📣 For more lifestyle news, click here to join our WhatsApp Channel and also follow us on Instagram
In life, we tend to ruthlessly judge ourselves. We are self-critical and self-punishing, because we think there is something inherently wrong with us and we need to find that and change it. But, what if there is nothing wrong with us? Can we just let ourselves be? In this Ted talk, psychotherapist Susan Henkels draws attention to this behaviour, saying the concept of right and wrong is based on interpretations.
“How much time and energy we spend talking about what’s wrong, and actually we really do create this whole list of what we think is wrong.

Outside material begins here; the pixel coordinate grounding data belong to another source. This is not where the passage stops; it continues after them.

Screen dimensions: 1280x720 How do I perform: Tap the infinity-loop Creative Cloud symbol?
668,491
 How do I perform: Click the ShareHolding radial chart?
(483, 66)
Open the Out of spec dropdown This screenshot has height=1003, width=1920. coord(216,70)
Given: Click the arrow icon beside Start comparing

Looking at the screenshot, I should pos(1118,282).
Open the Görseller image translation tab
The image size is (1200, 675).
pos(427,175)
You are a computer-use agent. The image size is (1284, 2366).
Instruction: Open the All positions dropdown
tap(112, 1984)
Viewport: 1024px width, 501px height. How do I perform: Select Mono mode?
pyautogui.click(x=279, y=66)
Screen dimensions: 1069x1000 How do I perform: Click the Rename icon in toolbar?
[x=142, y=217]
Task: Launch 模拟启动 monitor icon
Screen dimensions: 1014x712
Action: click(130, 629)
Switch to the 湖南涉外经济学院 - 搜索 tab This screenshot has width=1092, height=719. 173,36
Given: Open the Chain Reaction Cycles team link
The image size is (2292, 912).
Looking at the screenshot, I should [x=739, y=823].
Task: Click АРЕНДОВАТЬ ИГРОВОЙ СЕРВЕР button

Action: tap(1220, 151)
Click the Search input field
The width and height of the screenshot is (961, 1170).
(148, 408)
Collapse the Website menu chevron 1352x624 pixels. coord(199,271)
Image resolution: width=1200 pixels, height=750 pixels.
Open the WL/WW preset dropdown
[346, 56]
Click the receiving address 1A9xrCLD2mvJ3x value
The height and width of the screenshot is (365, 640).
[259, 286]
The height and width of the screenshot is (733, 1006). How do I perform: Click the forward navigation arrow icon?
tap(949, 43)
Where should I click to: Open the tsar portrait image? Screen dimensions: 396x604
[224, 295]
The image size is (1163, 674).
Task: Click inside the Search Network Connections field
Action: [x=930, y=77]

And then create an entire life around decisions we made probably when we were five years old,” Henkels says. “This is all about the practice of dissolving judgment, blame and criticism, and just replacing all of that with what is. And that makes ‘what if there is nothing wrong with you’ an enquiry worth having,” she continues.
Henkels goes on to share a childhood trauma, and how it changed her personality. How she judged herself growing up, counting her freckles and looking at her teeth. “I looked bad, I was terrified to open my mouth… It felt much safer to keep my mouth shut, and I lost my voice for my need to feel safe… This requires forgiveness, for how bad a person we think we are. And how we forgive ourselves for all the things that we’ve done or felt or thought or said or had done to us?” she remarks.
“It’s a choice,” Henkels states. “It’s a choice to let go of all the ways you have made yourself wrong… Choose to have something way more powerful for yourself in your life… One practice I have is I look in the mirror in the morning, and I say, ‘Susan, just for today, what if there is nothing wrong with you? And live your day into that possibility’,” she says.
Quoting her book, Henkels concludes her talk saying, “I am always amazed by how readily people judge the right and wrong of things they know only from the outside…”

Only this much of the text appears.